# Stated exercise:
Lay out the data below as a numbered list, everything from the line containing "What do you see at coordinates (2260, 1277)" down to the line containing "center [2260, 1277].". Leave out any blank lines.

##### The records #####

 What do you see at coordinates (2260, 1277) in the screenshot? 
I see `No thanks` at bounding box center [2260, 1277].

#####
##### The records #####

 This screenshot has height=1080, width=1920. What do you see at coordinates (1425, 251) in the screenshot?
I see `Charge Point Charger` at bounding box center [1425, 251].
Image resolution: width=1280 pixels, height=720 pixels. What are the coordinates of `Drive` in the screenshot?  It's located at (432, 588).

#####

# Final answer:
1.  What do you see at coordinates (2260, 1277) in the screenshot? 
2. I see `No thanks` at bounding box center [2260, 1277].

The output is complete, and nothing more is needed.